Fusion gene specific primer pairs and TAKARA Ex-Taq polymerase (Takara) were used for the PCR reaction. After purification, PCR products were sequenced with the BigDye Terminator v3.1 Sequencing Kit and a 3730xl automated sequencer (Applied Biosystems, Foster City, CA, USA). All DNA sequenced comparison alignments were performed using DNAstar SeqMan program (DNAstar, Madison, WI, USA).

3. Alternative splicing detection

To estimate alternative spliced transcripts, the RNA-seq reads were mapped to the human genome using TopHat version 1.3.311. Alternative splicing events were detected using MATS 3.0.612. The statistical model calculated the p-value and false discovery rate by the Benjamini-Hochberg method that the difference in the isoform ratio of a gene between two conditions.


Demographic characteristics of subjects are listed (Table 1). A total of 86 subjects participated; all were male. Fifty-three were diagnosed with adenocarcinoma and 33 with squamous cell carcinoma (SqCC). The average age of subject was 61.1±9.4 and the average of smoking pack-year was 34.5±17.5. All analysis was processed in normal-cancer paired tissue samples.

Baseline characteristics of the subjects

1. Fusion gene

In the fusion gene analysis, 86 samples were analyzed using DeFuse and 33 SqCC samples were analyzed using both DeFuse and ChimeraScan. To identify expressed fusion-genes, we used DeFuse and ChimeraScan. From the RNA-seq data, 1,293 and 6,455 fusion transcripts were detected by the two different programs, respectively. Two EML4-ALKs and one SLC34A2-ROS1 fusion gene, already known to be oncogenic, were detected in analysis result of DeFuse12.

From these results, one EML4-ALK and one SLC34A2-ROS1 fusion genes were validated by Sanger sequencing. Also according to our procedure, four fusion transcripts were selected (Table 2). The frequencies of the selected fusion transcripts were detected in 1%–5% of all samples. The four fusion transcripts were validated by Sanger sequencing (Figure 1).

The list of fusion transcripts from RNA sequencing and validation results of fusion by Sanger sequencing

Figure 1

Confirmation by Sanger sequencing of fusion transcript structure according to presence of exon of genes. (A) PFKFB3-AL137145.2. (B) KLHL2-C4orf3. (C) TPPP-BRD9. (D) HNRNPA2B1-SKAP2. The black arrows indicate orientations.

2. Alternative splicing

In the alternative splicing analysis, 33 SqCC samples were analyzed among the 86 samples. To identify alternative splicing events, total reads and reads aligned of alternative splicing were determined (Table 3).

Statistics based on per group analysis using Burrows-Wheeler Alignment for paired-end reads

There were 37 differential skipped exon events and six mutually exclusive exon events in the cancer samples compared to the normal samples. Also from these results, we found CD44 and vascular endothelial growth factor A, which were already known as alternative spliced genes, to exist in the cancer samples, and the most significant gene was CD44 (Table 4)513. As a result of comparing the normal-cancer individual paired samples, there were 12,069 differential skipped exon events. To obtain selective list, 12,069 events were filtered with a condition (normal sample SE count, 0; tumor sample SE count, ≥10; and SE covering sample, ≥30), then 29 differential skipped exon events were selected. In the list of the selected genes, there were ITBG4 and PYCR1 outstanding genes and the most significant gene is ITGB4 (Table 4).

The list of alternative spliced genes between normal and cancer groups from skipped exon event


In the current study, we have identified candidate fusion genes and alternative splicing in non-small cell lung cancer.

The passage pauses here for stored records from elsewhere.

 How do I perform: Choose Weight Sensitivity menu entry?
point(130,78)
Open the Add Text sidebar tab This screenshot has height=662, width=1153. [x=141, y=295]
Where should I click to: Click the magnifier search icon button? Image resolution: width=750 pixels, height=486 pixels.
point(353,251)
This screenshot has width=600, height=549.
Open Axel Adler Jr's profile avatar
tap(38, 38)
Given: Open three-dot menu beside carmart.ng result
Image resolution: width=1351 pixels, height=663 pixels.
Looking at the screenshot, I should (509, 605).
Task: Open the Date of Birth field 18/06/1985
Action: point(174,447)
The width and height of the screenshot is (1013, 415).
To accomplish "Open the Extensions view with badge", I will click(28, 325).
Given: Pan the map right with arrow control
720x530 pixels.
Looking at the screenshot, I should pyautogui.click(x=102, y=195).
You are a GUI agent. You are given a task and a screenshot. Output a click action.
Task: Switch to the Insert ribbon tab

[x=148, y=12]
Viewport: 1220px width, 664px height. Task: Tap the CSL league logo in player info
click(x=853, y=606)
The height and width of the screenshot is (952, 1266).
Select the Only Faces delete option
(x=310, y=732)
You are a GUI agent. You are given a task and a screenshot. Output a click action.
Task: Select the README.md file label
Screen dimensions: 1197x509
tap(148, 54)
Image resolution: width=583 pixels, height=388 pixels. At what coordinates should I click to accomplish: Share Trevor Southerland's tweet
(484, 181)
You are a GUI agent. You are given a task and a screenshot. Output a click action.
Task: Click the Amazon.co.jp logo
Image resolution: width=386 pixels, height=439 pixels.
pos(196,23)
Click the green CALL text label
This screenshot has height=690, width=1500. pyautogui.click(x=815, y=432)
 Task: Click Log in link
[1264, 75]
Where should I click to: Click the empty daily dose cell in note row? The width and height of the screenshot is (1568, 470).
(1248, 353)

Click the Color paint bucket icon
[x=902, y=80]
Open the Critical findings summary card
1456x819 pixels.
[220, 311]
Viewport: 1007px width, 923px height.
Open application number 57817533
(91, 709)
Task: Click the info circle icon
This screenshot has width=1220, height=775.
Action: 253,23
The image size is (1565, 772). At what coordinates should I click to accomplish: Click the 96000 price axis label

In the present study, EML4-ALK was detected with DeFuse, whereas it was not detected with ChimeraScan. DeFuse is more focused on finding breakposition of fusion candidates and applies various statistical methods and database to filter out fusion candidates, while ChimeraScan concentrates more on finding genes of fusion candidates. Therefore, transcripts from DeFuse were mainly used and those from ChimeraScan were used complementally. One EML4-ALK fusion gene and one SLC34A2-ROS1 fusion gene were detected only in our cancer samples and not detected in the normal samples.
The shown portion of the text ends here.